Saturday, December 12, 2009

Vietnam Media War

tom hunter (1,554) Says:
May 29th, 2008 at 3:55 pm
http://www.kiwiblog.co.nz/2008/05/the_apologies.html
Of course some ‘anti-war’ people have had the decency to look back at their involvement with regret. It’s years late of course, and their commentary is not repeated by Campbell Live and co. Here is what former West German correspondent Uwe Siemon-Netto said in the International Herald Tribune back in the late 70’s:

Having covered the Viet Nam war over a period of five years for West German publications, I am now haunted by the role we journalists have played over there.

Those of us who had wanted to find out knew of the evil nature of the Hanoi regime. We knew that, in 1956, close to 50,000 peasants were executed in North Viet Nam. We knew that after the division of the country nearly one million North Vietnamese had fled to the South. Many of us have seen the tortured and carved-up bodies of men, women, and children executed by the Viet Cong in the early phases of the war. And many of us saw, in 1968, the mass graves of Hue, saw the corpses of thousands of civilians still festively dressed for Tet, the Vietnamese New Year.

Why, for heaven’s sake, did we not report about these expressions of deliberate North Vietnamese strategy at least as extensively as of the My Lai massacre and other such isolated incidents that were definitely not part of the U.S. policy in Viet Nam?

What prompted us to make our readers believe that the Communists, once in power in all of Viet Nam, would behave benignly? What made us, first and foremost Anthony Lewis, belittle warnings by U.S. officials that a Communist victory would result in a massacre?

Why did we ignore the fact that the man responsible for the executions of 50,000 peasants, Truong Chinh, was—and still is—one of the most powerful figures in Hanoi. What made us think that he and his comrades would have mercy for the vanquished South Vietnamese? What compelled, for example, Anthony Lewis shortly after the fall of Saigon to pat himself on the shoulder and write, “so much for the talk of a massacre”?

True, no Cambodian-style massacre took place in Viet Nam. It’s just that Hanoi coolly drives its ethnic Chinese and opponents into the sea.

Are we journalists not in part responsible for the death of the tens of thousands who drowned?
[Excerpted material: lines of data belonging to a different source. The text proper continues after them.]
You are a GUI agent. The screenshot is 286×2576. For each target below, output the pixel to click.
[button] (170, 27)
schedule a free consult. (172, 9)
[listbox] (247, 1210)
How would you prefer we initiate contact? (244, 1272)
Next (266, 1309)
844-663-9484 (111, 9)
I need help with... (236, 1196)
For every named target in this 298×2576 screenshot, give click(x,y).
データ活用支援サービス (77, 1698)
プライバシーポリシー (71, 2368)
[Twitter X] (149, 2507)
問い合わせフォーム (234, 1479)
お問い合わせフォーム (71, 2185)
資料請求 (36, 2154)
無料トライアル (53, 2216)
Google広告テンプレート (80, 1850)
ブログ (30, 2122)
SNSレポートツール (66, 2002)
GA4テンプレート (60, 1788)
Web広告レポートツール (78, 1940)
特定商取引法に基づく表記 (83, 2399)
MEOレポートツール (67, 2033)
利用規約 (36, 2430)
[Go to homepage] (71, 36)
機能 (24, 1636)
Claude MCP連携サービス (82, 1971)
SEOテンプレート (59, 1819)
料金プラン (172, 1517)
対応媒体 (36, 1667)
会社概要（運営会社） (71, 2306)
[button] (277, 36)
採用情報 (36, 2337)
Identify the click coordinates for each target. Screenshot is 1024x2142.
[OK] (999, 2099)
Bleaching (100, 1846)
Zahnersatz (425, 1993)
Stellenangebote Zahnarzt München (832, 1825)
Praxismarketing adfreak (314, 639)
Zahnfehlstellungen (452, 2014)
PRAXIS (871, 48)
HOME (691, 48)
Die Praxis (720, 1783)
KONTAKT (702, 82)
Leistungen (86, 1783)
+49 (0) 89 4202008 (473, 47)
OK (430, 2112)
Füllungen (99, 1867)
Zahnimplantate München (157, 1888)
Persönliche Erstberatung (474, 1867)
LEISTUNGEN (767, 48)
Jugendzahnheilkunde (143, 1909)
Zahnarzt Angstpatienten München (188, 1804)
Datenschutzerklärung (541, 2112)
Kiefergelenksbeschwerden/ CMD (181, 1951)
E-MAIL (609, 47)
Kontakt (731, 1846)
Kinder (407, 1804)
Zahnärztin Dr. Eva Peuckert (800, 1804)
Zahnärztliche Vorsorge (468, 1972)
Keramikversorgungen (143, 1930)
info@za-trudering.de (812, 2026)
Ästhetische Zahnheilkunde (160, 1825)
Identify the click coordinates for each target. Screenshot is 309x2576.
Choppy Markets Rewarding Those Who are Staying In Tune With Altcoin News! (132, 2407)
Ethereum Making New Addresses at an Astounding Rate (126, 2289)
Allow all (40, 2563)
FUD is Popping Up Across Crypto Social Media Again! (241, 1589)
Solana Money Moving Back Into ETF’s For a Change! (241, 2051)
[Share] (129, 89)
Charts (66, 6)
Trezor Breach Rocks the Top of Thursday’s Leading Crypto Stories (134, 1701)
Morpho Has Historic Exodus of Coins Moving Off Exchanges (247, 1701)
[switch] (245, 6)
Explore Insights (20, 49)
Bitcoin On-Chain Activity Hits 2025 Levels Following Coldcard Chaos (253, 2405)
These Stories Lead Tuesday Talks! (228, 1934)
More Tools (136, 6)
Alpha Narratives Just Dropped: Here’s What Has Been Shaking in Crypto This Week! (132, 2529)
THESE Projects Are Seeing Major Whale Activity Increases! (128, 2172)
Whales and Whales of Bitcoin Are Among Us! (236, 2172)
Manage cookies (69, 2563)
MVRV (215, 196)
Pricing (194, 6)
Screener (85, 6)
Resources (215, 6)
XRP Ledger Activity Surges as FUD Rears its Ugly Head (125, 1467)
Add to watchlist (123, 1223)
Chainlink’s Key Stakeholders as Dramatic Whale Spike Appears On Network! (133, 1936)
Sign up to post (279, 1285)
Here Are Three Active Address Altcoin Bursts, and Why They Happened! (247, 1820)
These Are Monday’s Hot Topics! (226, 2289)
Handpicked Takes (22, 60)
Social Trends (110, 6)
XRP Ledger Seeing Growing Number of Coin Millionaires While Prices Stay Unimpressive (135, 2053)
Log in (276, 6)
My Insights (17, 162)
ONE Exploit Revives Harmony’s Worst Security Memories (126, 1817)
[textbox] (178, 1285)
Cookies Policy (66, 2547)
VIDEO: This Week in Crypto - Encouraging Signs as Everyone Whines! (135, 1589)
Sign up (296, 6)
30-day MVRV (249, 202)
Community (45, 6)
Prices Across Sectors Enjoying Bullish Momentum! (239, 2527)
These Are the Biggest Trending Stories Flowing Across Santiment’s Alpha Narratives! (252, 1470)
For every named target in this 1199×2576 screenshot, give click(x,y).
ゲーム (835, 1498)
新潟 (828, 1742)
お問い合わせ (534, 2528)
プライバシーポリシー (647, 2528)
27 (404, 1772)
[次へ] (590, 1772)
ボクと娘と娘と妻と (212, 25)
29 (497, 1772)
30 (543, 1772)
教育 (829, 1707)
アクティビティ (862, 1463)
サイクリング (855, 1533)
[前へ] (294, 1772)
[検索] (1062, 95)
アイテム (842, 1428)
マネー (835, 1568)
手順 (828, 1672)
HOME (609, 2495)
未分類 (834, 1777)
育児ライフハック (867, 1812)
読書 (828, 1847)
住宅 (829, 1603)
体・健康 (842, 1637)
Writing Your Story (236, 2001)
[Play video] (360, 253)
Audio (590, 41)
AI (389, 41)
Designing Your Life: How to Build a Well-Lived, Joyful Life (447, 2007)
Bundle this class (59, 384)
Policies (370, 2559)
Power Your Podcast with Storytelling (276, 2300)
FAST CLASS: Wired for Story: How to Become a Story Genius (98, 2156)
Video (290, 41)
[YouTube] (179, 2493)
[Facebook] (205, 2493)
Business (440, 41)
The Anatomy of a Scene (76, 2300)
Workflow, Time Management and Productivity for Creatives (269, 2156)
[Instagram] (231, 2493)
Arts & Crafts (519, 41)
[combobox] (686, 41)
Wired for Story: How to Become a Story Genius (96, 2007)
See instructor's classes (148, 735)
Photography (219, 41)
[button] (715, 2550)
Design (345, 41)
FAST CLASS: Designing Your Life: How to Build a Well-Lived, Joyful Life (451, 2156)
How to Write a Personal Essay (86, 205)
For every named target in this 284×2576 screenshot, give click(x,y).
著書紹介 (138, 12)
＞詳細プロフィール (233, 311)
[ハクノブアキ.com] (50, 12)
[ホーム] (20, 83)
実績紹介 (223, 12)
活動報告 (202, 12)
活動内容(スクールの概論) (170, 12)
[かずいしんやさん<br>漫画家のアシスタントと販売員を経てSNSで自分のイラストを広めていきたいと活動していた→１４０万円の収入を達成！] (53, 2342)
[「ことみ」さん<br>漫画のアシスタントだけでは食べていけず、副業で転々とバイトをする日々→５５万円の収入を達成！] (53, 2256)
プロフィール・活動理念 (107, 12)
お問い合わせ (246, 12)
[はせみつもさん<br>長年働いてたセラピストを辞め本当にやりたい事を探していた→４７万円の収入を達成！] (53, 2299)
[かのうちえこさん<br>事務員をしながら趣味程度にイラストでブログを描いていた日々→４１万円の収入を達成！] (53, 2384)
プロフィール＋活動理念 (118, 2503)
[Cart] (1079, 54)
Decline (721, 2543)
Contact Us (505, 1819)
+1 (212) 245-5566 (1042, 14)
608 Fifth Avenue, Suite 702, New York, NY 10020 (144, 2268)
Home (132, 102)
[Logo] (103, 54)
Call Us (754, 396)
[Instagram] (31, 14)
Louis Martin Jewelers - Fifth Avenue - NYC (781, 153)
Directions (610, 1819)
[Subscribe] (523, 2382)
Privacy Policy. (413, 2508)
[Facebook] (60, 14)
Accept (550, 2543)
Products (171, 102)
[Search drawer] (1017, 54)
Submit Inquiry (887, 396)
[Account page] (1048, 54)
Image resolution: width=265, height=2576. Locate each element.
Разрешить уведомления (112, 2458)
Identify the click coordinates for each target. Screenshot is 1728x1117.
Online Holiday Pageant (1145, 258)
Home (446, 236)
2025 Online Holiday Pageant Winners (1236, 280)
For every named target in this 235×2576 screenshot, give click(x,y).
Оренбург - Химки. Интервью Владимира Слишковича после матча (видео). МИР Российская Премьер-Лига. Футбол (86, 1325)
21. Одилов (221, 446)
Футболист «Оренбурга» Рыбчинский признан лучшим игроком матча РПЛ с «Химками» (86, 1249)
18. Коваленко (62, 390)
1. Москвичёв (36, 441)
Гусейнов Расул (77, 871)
And are we not in part responsible for the hostile reception accorded to those who survive? Did we not turn public opinion against them, portraying them, as one singularly ignoble cartoon did in the United States, as a bunch of pimps, whores, war profiteers, corrupt generals, or, at best, outright reactionaries?

Considering that today’s Viet Nam tragedy may have a lot to do with the way we reported yesterday’s Viet Nam tragedy, considering that we journalists might have our fair share of guilt for the inhuman way the world treats those who are being expelled by an inhuman regime which some of us had pictured as heroic, I think at least a little humility would be in order for us old Viet Nam hands. . .


Ah well, history repeats as farce:


How to Lose A War: The Press and Viet Nam
By Robert Elegant

Reprinted from Encounter (London), vol. LVII, No. 2, August 1981, pp. 73-90


Instructive on a larger scale is the contrast between the coverage of the American massacre at My Lai and the Viet Cong massacre at Hue. At My Lai, a junior American officer allowed his men to kill dozens of presumably uninvolved farmers in full violation of standing orders.

At Hue, the former imperial capital, the Viet Cong killed several thousand community leaders, including a number of Europeans, in accordance with standing orders to “destroy the bourgeoisie.” The U.S. military’s attempt to suppress reports of the My Lai massacre, of course, made it even worse when the story was finally released by the Dispatch News Agency, a curious organization that came into existence in Viet Nam with unknown financial backing and vanished once its purpose of opposing the war had brought Hanoi victory.

But the Hue massacre was, somehow, uninteresting. Few correspondents reported that clear signal of the real policies the North Vietnamese would pursue once they had conquered the South.

By the same token, American restraint was not news, even to the experienced correspondents, because it was a “non-event.” Flying in a command helicopter of the Ninth Division over the Mekong Delta, another U.S. correspondent and I heard the brigade commander countermand his battalion commander’s order to the infantry and the helicopter gunships to attack some 100 enemy who were pouring out of a surrounded village, still firing.

“Do not, repeat do not, attack,” the colonel directed. “They’re using women and children as shields.”

Neither my colleague nor myself thought the incident worth reporting; that was a palpable error of judgment induced by the atmosphere in which we were working. If the Ninth Division had killed the civilians, we would have filed copiously.